• PROBLEM: Reproduce the data below, replacing each occurrence of "Image resolution" with "Screen resolution" and leaving everything else unchanged.
====
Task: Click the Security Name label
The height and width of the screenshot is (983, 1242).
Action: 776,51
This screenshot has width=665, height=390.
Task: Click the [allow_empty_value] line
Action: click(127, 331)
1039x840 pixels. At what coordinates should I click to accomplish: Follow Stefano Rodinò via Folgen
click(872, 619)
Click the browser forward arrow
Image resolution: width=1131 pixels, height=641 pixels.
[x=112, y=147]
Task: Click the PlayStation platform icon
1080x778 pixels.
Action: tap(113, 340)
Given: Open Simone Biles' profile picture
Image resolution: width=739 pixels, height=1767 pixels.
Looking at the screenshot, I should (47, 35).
====
• THE SOLUTION:
Task: Click the Security Name label
The height and width of the screenshot is (983, 1242).
Action: 776,51
This screenshot has width=665, height=390.
Task: Click the [allow_empty_value] line
Action: click(127, 331)
1039x840 pixels. At what coordinates should I click to accomplish: Follow Stefano Rodinò via Folgen
click(872, 619)
Click the browser forward arrow
Screen resolution: width=1131 pixels, height=641 pixels.
[x=112, y=147]
Task: Click the PlayStation platform icon
1080x778 pixels.
Action: tap(113, 340)
Given: Open Simone Biles' profile picture
Screen resolution: width=739 pixels, height=1767 pixels.
Looking at the screenshot, I should (47, 35).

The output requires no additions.